Characters routinely break their stereotypes: The main characters rotate between taking the moral high road and falling to their most basic vices. No character is consistently wise or consistently wicked. One character will provide brilliant wisdom to a friend about their relationship and than destroy their own relationship with a selfish maneuver. No one is completely evil or good or competent or an idiot. In other words, its characters are pretty realistic.

They've balanced out who sleeps with who: The main failure of most TV shows with an attractive cast of sex-obsessed characters is that eventually every character sleeps with or wants to sleep with every other character and every combination has been exhausted. At that point, new characters are brought in just so everyone can sleep with someone new. Greek balances this out well with gay male characters who don't sleep with the female characters. Other characters are limited by love triangles to only sleep with one or two other characters. Other characters are are more innocent and don't sleep with the other main cast members. Finally, a few characters are designated to be huge sluts and sleep with everyone. A brother and sister round out everything nicely. It's a simple but elegant formula that keeps new relationships and sexual conquests interesting and creates new plot lines rather than recycle them.

The ridiculous is balanced out with the sublime: Regular characters such as the perky and popular female lead, her best friend side kick, the nerdy genius who just wanted to be accepted, witty slacker, and cutthroat future CEO president of the popular fraternity are balanced out with ridiculous characters that allow for the unexpected and the funny. There is a fraternity member who wears mascara, never speaks, and is routinely admonished for creepily watching people sleep. An awkward sorority girl curses all the time and eats obsessively. A southern baptist who takes a purity pledge reveals secret desires to be on the cheerleading squad and sleeps with his cougar-esque landlord. A large muscular, "George-from-Of-Mice-and-Men" fraternity guy gets stumped trying to figure out if the cilantro on his nachos are a vegetable or not. Okay, the last one was pretty stereotypical but is an enjoyable character.

Some suspension of disbelief is required. The show is supposed to take place in Ohio but since it is filmed in California, it never snows. The genius characters scientific discoveries violate most laws of physics let alone the capabilities of a typical freshman engineering major. However, the writing is quality (the slacker character has some really good dialogue) and the humor fresh enough ("He's smart. He goes to an Ivy League School! Okay, it's Brown but that's pretty close to Ivy league.") to make up for it.

2 comments:

Anonymous said...

I would like to say to the blog public that first: I'm only posting after being specifically told that my personal emails to my brother about his blogs were appreciated but comments are better. He's out there trolling for comments, I'm just telling it like it is.

Second, this post actually would have deserved a full on comment because of my brother's utter astuteness in his description of Greek and the fact he discovered it.
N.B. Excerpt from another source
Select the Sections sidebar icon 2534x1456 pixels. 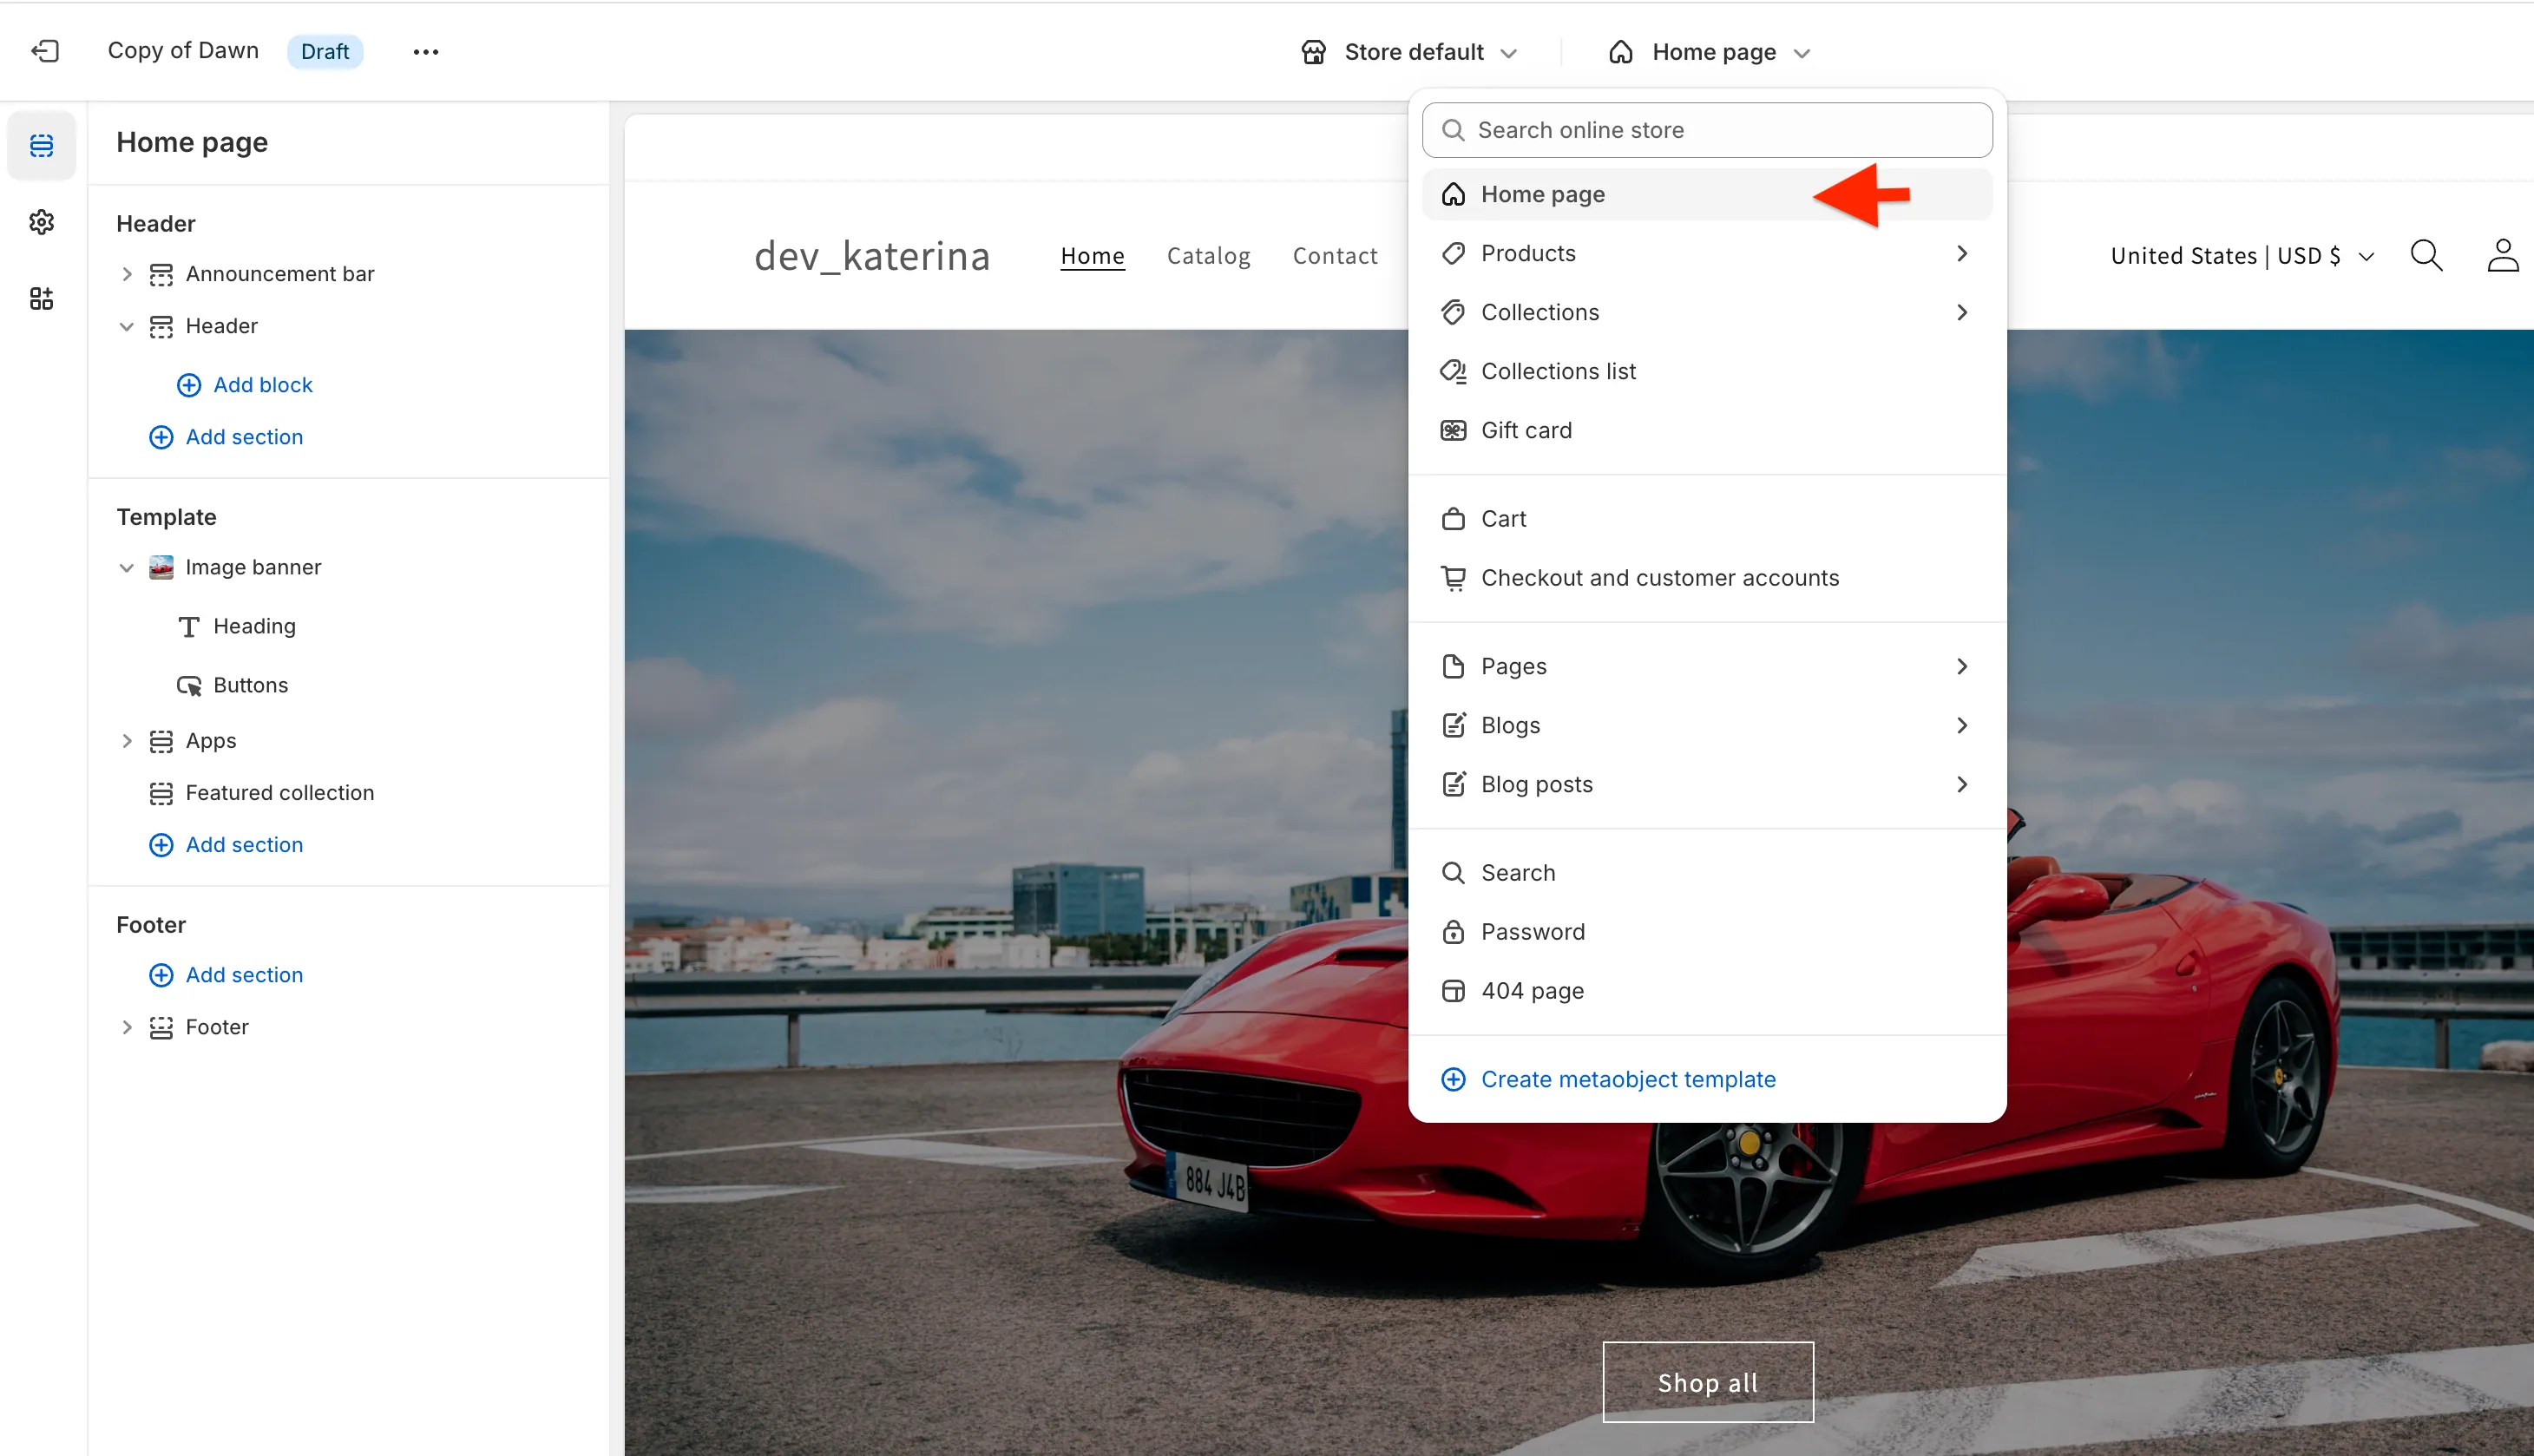click(x=41, y=146)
I'm actually slightly awed, since i've been addicted to Greek since it's start and consistently think, I'm the only one who watches this brilliant show and as a result they are allowed to get away with some really on the edge comedy and story lines that makes me wonder if ABC family ever actually watch the show or if Kelsey Grammer is holding something HUGE over ABC and using it for his adorable daughter, who is the star of the show. Needless to say, I had NO idea my brilliant brother also had discovered.

Makes me proud, Mr. Grunt, makes me proud.

Deadhedge said...

First sister, I don't need to beg for comments. Blogs work best as a conversation so that's why I encouraged you to be public.

I also thought that I was the only one who watched Greek and also have no idea how ABC Family stumbled on to this show. They are astutely leaving it alone.

We discovered it on Hulu's popular show list so it was pretty random.